Le Fonds Pananetugri a lancé un appel pressant aux autorités mauritaniennes après l’arrestation, le 28 novembre à Nouakchott, de Dieynaba N’diom, responsable des subventions au sein de l’organisation et militante féministe reconnue. Interpellée lors d’une manifestation pacifique, elle dénonçait l’impunité entourant l’assassinat de 28 hommes noirs exécutés il y a 33 ans en Mauritanie, un épisode encore marqué par l’absence totale de justice.
Dans un communiqué, le Fonds Pananetugri a exprimé sa « profonde préoccupation » et réaffirmé son attachement aux libertés fondamentales, en particulier la liberté d’expression et de manifestation.
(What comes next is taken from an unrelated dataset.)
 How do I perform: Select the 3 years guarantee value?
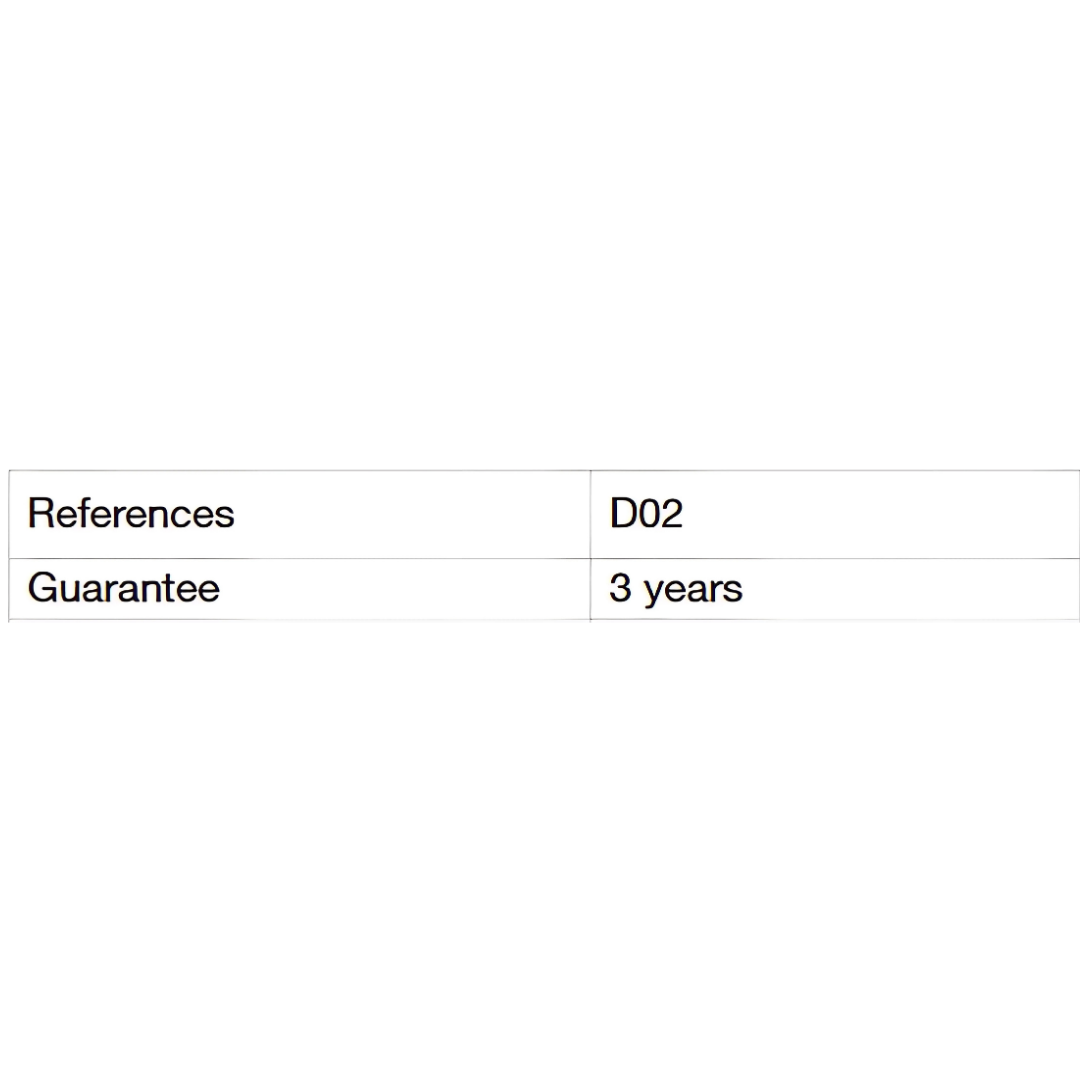click(676, 590)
L’organisation décrit Dieynaba Ndiom comme « une professionnelle engagée, intègre et dévouée à la défense des droits humains », et insiste sur la nécessité de garantir pleinement ses droits durant sa détention.
Les Voix Féministes Africaines ont également condamné cette arrestation jugée « arbitraire » et « politiquement violente », rappelant que Dieynaba N’diom militait pour la reconnaissance d’un crime qui, plus de trois décennies plus tard, n’a toujours pas fait l’objet d’enquêtes ni de poursuites. Pour le mouvement, réprimer une militante qui réclame justice revient à prolonger l’injustice historique et à réduire au silence les voix noires qui s’opposent au racisme systémique.
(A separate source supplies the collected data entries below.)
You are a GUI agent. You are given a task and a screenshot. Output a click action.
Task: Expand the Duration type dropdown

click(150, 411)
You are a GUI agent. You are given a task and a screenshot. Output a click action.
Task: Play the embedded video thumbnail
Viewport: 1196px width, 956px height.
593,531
Sociologue et doctorante, Dieynaba N’diom est très active dans les réseaux féministes d’Afrique de l’Ouest et en Mauritanie. Ses travaux portent sur la santé reproductive et les droits des femmes, en particulier les travailleuses du sexe migrantes. Elle a contribué à la création d’espaces féministes régionaux tels qu’ « Agora » et l’ « Instituto Feminista Africano » (IFA), et est membre de plusieurs organisations, dont ISR et le collectif « Voix des Femmes ».